Selection
━━━━━━━━

12.8. Jurisdiction. Any suit, action or proceeding seeking to enforce any provision of, or based on any matter arising out of or in connection with, this Agreement or the transactions contemplated hereby shall be brought in any federal or state court located in the State of Delaware, and each of the parties hereby consents to the jurisdiction of such courts (and of the appropriate appellate courts therefrom) in any such suit, action or proceeding and irrevocably waives, to the fullest extent permitted by law, any objection which it may now or hereafter have to the laying of the venue of any such suit, action or proceeding in any such court or that any such suit, action or proceeding which is brought in any such court has been brought in an inconvenient forum. Process in any such suit, action or proceeding may be served on any party anywhere in the world, whether within or without the jurisdiction of any such court. Without limiting the foregoing, each party agrees that service of process on such party as provided in Section 12.2 shall be deemed effective service of process on such party.

12.9. Waiver of Jury Trial. TO THE EXTENT NOT PROHIBITED BY APPLICABLE LAW WHICH CANNOT BE WAIVED, THE INVESTORS AND THE COMPANY HEREBY WAIVE, AND COVENANT THAT NEITHER THE COMPANY NOR THE INVESTORS WILL ASSERT, ANY RIGHT TO TRIAL BY JURY ON ANY ISSUE IN ANY PROCEEDING, WHETHER AS PLAINTIFF, DEFENDANT OR OTHERWISE, IN RESPECT OF ANY ISSUE, CLAIM, DEMAND, ACTION OR CAUSE OF ACTION ARISING OUT OF OR BASED UPON THIS AGREEMENT, ANY OTHER AGREEMENT OR THE SUBJECT MATTER HEREOF OR THEREOF OR IN ANY WAY CONNECTED WITH, RELATED OR INCIDENTAL TO THE DEALINGS OF THE INVESTORS AND THE COMPANY HEREUNDER OR THEREUNDER, IN EACH CASE WHETHER NOW EXISTING OR HEREAFTER ARISING AND WHETHER IN TORT OR CONTRACT OR OTHERWISE. The Company and each Investor acknowledge that it has been informed by the other that the provisions of this Section 12.9 constitute a material inducement upon which the Company and the Investors are relying and will rely in entering into this Agreement and consummating the transactions contemplated hereby. Any Investor or the Company may file an original counterpart or a copy of this Section 12.9 with any court as written evidence of the consent of the Investors and the Company to the waiver of the right to trial by jury.

12.10. Termination. This Agreement shall terminate (a) upon the termination of the Separation Agreement (without regard to the other “Ancillary Agreements” referred to therein), (b) at any time upon the written consent of the Company and the Required Investors, or (c) on the date that is 30 days following the date hereof if the Closing has not occurred.

━━━━━━━━

Short exercise
Answer these questions using the agreement excerpt above.
(a) In which state must a suit, action or proceeding arising out of the Agreement be brought?
(b) What right do the Investors and the Company waive under Section 12.9?
(c) How many days after the date of the Agreement does it terminate if the Closing has not occurred?

Data block
━━━━━━━━

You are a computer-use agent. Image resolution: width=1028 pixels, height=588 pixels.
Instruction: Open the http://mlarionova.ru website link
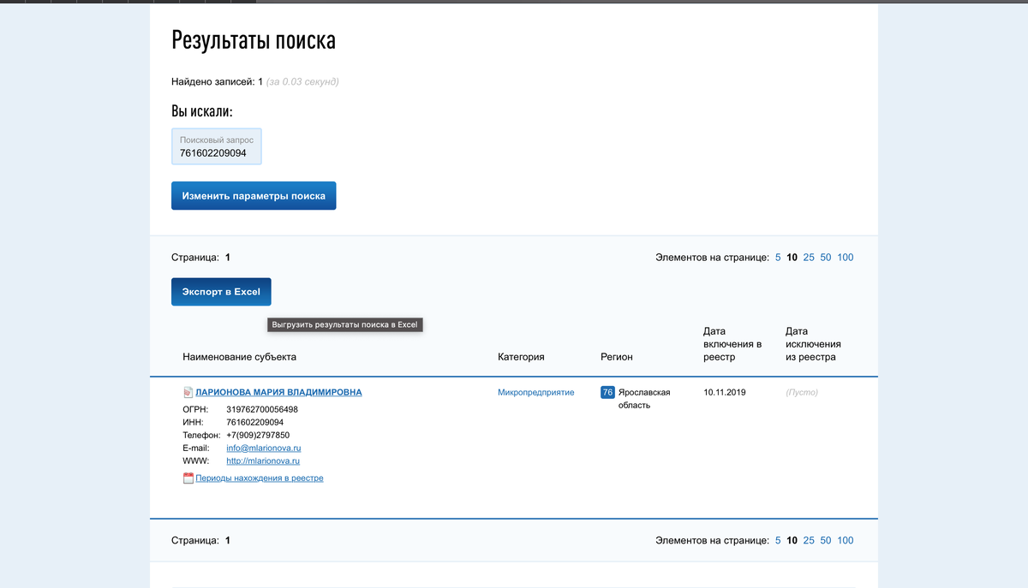pyautogui.click(x=264, y=460)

━━━━━━━━

Problem solution
(a) Delaware, in any federal or state court located there.
(b) The right to trial by jury.
(c) 30 days.